DOCUMENT PASSAGE ::
Einstein's argument was that this interpretation was not consistent with the theory of quantum mechanics. According to the theory, either of the two particles, up to the very moment of detection, truly had the capabilities of manifiesting their presence at any point on the surface of their respective spherical wavefronts! and it was only after either one of them made its presence felt in a detector, that the directional vector of its counterpart became fixed. In other words, a measurement on one side of the laboratory would instantly impact on the physical status of the particle on the other side of the laboratory. And this instant change of status took place no matter how big the room...even if it would seem that the information to get from A to B would have had to travel faster than the speed of light.

The catch was that no one believed at the time that this was any more than a philosophical question. How could anyone ever prove that the two particles hadn't shot off in their chosen directions at the very moment of disintegration? Certainly the theory said otherwise; but experimentally, all that anyone could ever do was to verify that the direction were indeed opposite to each other. No one knew a way to show that the particle which was in fact detected at A "might just as well" have been detected at B, but for random chance. People could shrug off the issue of faster-than-light comminucation with the answer that this was a mere artifact of the theoretical construct, not subject to experimental verification.

And so the matter rested until 1950. In that year, David Bohm proposed a different mechanism to settle the question. It was well known that in a helium atom, the two electrons had opposite spin orientations: if one was up, the other had to be down, and vice versa. Not everyone understood, as Bohm did, that the concepts of "up" and "down" were mere arbitrary labels that did not really describe physical reality. Which way was "up"? In fact there can be no answer to this question. It is a little bit more correct to say that whatever direction the spin of one electron is oriented, the other electron has its spin pointing the opposite way. But even this description does not do justice to the truth.

Bohm understood that the spins of the two electrons were so intimately "entangled" that there was absolutely no way to speak in a meaningful way about any preferred direction. The spins simply cancelled out to zero everywhere. It was a total system with zero spin, period. (I actually explain how two particles with spin can combine into a spin-zero state in this blogpost of May 2011 ).

Bohm proposed that if a helium atom could be made to expel its electrons, the spin-zero state of the electrons would be preserved. They would shoot off in opposite directions. If either electron were captured by a spin measuring apparatus such as a modified Stern-Gerlach setup, it would of necessity be detected in one of two possible spin states, depending on the orientation of the detector. This was not controversial. What Bohm pointed out, however, was that the other electron, once the first electron had been measured, was no longer free to have any old random spin: its spin, if measured would necessarily have to be precisely opposite the spin of the first one.

GOALS ::
**a)** Please extract the lines of the listing starting at the line that contains "O FIRMIE (811, 161)" and ending at the last line of the listing, both included, reproducing them without changes.
**b)** Continue the passage on quantum entanglement, picking up right after its final sentence.
The passage on quantum entanglement and the listing come from separate sources.

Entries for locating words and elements
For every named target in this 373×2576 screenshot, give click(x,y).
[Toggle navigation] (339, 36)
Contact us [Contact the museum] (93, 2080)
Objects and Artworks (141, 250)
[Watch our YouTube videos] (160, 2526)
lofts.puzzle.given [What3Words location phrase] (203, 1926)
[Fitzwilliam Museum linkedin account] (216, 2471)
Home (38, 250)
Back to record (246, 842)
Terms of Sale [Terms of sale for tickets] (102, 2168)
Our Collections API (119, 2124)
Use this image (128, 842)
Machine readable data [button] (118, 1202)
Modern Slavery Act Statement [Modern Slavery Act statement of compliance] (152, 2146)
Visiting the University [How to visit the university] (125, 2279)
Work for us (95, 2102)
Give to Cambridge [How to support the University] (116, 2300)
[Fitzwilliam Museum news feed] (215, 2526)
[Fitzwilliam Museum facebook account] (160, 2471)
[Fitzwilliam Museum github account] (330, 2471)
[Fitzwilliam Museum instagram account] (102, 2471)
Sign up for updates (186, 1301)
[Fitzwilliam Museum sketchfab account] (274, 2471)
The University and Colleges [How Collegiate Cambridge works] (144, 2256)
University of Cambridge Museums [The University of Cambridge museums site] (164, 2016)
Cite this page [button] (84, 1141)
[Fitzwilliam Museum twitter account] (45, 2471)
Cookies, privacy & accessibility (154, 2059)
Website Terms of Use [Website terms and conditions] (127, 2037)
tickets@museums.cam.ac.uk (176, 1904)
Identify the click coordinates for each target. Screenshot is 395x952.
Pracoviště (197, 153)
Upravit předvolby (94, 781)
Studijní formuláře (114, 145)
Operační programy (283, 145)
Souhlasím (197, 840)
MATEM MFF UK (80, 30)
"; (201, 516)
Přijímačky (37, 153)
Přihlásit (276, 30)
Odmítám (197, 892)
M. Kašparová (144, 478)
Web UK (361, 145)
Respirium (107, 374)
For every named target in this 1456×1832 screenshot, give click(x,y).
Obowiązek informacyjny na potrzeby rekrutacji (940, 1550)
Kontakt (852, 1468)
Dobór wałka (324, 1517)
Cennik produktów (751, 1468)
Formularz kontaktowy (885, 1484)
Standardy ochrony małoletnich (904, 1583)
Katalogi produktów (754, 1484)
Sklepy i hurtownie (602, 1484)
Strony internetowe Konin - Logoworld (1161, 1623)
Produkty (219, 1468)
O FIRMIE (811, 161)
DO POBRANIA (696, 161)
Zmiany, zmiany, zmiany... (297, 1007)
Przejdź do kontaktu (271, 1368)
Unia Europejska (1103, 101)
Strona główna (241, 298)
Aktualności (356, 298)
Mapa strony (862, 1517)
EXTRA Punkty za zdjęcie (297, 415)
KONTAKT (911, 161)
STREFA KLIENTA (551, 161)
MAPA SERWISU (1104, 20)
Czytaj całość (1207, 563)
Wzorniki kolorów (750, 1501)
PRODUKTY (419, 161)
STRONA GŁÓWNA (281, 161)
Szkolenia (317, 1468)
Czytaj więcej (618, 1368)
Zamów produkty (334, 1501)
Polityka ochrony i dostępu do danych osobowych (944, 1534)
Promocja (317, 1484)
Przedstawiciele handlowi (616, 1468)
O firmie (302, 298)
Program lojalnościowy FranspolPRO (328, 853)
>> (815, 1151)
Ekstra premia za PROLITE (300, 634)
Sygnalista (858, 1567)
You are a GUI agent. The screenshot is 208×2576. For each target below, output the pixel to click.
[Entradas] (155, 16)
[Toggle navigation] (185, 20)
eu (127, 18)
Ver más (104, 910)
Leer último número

RESPONSES BY TASK ::
**a)**
O FIRMIE (811, 161)
DO POBRANIA (696, 161)
Zmiany, zmiany, zmiany... (297, 1007)
Przejdź do kontaktu (271, 1368)
Unia Europejska (1103, 101)
Strona główna (241, 298)
Aktualności (356, 298)
Mapa strony (862, 1517)
EXTRA Punkty za zdjęcie (297, 415)
KONTAKT (911, 161)
STREFA KLIENTA (551, 161)
MAPA SERWISU (1104, 20)
Czytaj całość (1207, 563)
Wzorniki kolorów (750, 1501)
PRODUKTY (419, 161)
STRONA GŁÓWNA (281, 161)
Szkolenia (317, 1468)
Czytaj więcej (618, 1368)
Zamów produkty (334, 1501)
Polityka ochrony i dostępu do danych osobowych (944, 1534)
Promocja (317, 1484)
Przedstawiciele handlowi (616, 1468)
O firmie (302, 298)
Program lojalnościowy FranspolPRO (328, 853)
>> (815, 1151)
Ekstra premia za PROLITE (300, 634)
Sygnalista (858, 1567)
You are a GUI agent. The screenshot is 208×2576. For each target below, output the pixel to click.
[Entradas] (155, 16)
[Toggle navigation] (185, 20)
eu (127, 18)
Ver más (104, 910)
Leer último número

**b)**
What made this different from Einstein's original example? For the first time, there was the tantalizing prospect that this effect might be experimentally observable. There was unfortunately a catch: no one knew a way to make a helium atom spontaneously expel both electrons. To this day, Bohm's experimnet has never been done; nor has any other experiment been done to measurement the entangled spin state of two electrons.

The next step in the historical narrative belongs, as far as I can determine, to Richard Feynmann. Feynmann is not much talked about in the general retelling of the story, but if the next step is not his then I don't know whose it is. All I know is that at some point, somebody realized that the mathematics of photons has in some way a one-to-one correspondence with the mathematics of electrons. And in 1962 Feynmann, lecturing an undergraduate class of second-year physics students at Caltech, proposed an equivalent experiment to Bohms using photons instead of electrons.

Feynmann's example was the self-annihilation of positronium, and his explanation is found in great detail in (of course!) the Feynmann Lectures on Physics, Voloume III. Positronium is an unstable "atom" made of one electron and one positron. In certain conditions, these particles will be found in a spin state identical to the spin-zero state of the electrons in a helium atom. Unlike helium, however, positronium is definitely unstabe, and it will absolutely decay in a matter of milliseconds. In fact, it is not so much a decay as a self-annihilation: and the products are not the two electrons, but rather two high-energy photons. The remarkable thing is that the photons inherit the spin-state of the positronium! The photons are spin-entangled.

If we can measure the polarization state of these decay products, we can experimentally observe the phenomenon of entanglement. Unfortunately, for technical reasons that I do not understand, this is not readily acheivable. Perhaps polarizers are not availabe for high-energy gamma rays as they are for visible light. What I do know is that, for whatever reason, the experiment has never been carried out. To this day, we have not measured the entanglement properties of the decay products of positronium.

Which just about brings us to the year 1964, when Bell published his ground-braking analysis. But that's a story for another day.

Monday, November 28, 2011

Bell, EPR, and the Business with the 22.5 degrees

What is the big deal with Quantum Mechanics anyways? Why is there so much talk about the mysteries and the paradoxes? Sure, there are a lot of smug people out there in the world of physics who say there's nothing to worry about, it's the most perfect theory ever devised by man, and just because you can't explain what's happening is no reason to question the result of your calculations.

I don't believe that for a second. Quantum mechanics is messed up because people in the physics community don't make a serious effort to understande what is really happening. At some level, they like having all those mysteries and paradoxes. It gives the ones who can do the calculations virtually the status of priests of some revealed religion, that only they are qualified to interpret.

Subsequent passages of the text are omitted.